TuningFork is a library for libGDX that provides advanced audio features. The goal was to make most of the features of OpenAL accessible and provide a comfortable, easy to use, low overhead and object oriented high-level API. In addition, the library offers some convenience features that are needed for most games, such as the music player.
Note that TuningFork is not an extension to libGDX audio but a replacement.
- Spatial 3D and 2D audio
- Directional audio (3D)
- Real-time effects such as Reverb, Echo, Flanger, Distortion (and many more)
- Filters
- Music player with support for playlists and fading
- Loop-points
- HRTF support (aka binaural)
- Streaming is handled on a background thread
- Load wav, aiff, ogg, flac, mp3 (see the full list)
- Supports surround sound formats
- AssetManager integration
- Play raw PCM data
- Record audio
- Desktop only
The standard audio capabilities of libGDX are very limited compared to sound APIs like OpenAL - probably due to its cross-platform nature. Especially if you are developing a 3D application and want to create realistic spatial sound, use features like HRTF etc., you'll face some problems with libGDX.
TuningFork is available via Jitpack. First make sure you have Jitpack declared as repository in your root build.gradle file:
allprojects {
repositories {
// ...
maven { url 'https://jitpack.io' }
}
}
Then add TuningFork as dependency in your core project:
project(":core") {
dependencies {
// ...
implementation 'com.github.Hangman:TuningFork:4.2.1'
}
}
Java 8 is required, make sure to set sourceCompatibility = JavaLanguageVersion.of(8)

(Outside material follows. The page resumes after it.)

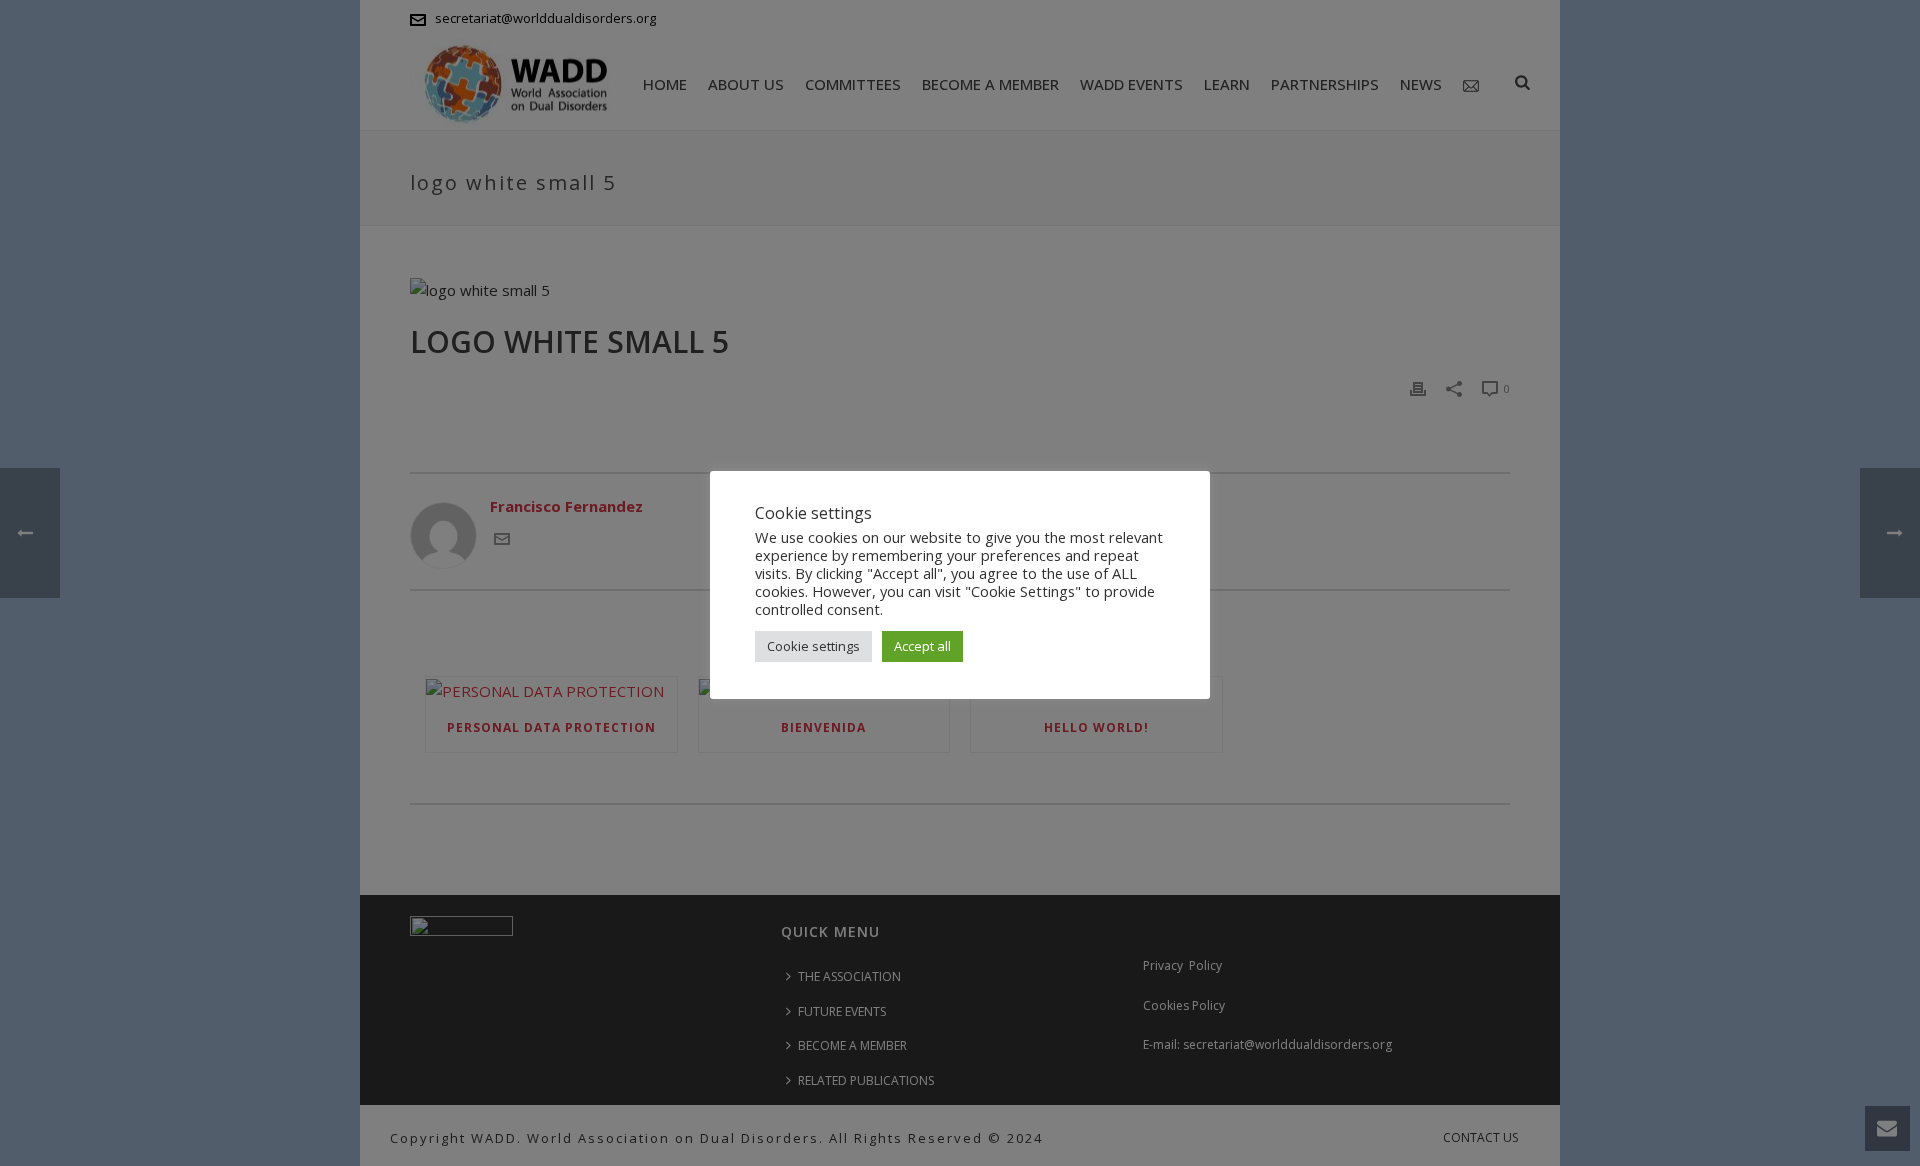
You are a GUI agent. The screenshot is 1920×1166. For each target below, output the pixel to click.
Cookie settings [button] (813, 646)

(or higher) in your gradle scripts.
Version of libGDX | Latest compatible version of TuningFork |
---|---|
1.12.1 | 4.2.1 |
1.12.0 | 4.1.0 |
1.9.12 - 1.11.0 | 3.3.0 |
1.9.11 | 2.0.1 |
< 1.9.11 | not supported, might work though: 2.0.1 |
This library follows semantic versioning. Breaking changes are indicated by a major version increase. You can find the release notes here.

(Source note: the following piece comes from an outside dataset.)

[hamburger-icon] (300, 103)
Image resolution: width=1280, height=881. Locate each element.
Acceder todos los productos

To build TuningFork from source, you need a JDK >= 8 installed. Like Adoptium JDK for example.
TuningFork uses Gradle as it's build tool (you don't need to have Gradle installed).
./gradlew build
Compiles the library. The resulting jar is located under core/build/libs/
.
./gradlew publishToMavenLocal
Publishes the core artifact to your local Maven repository.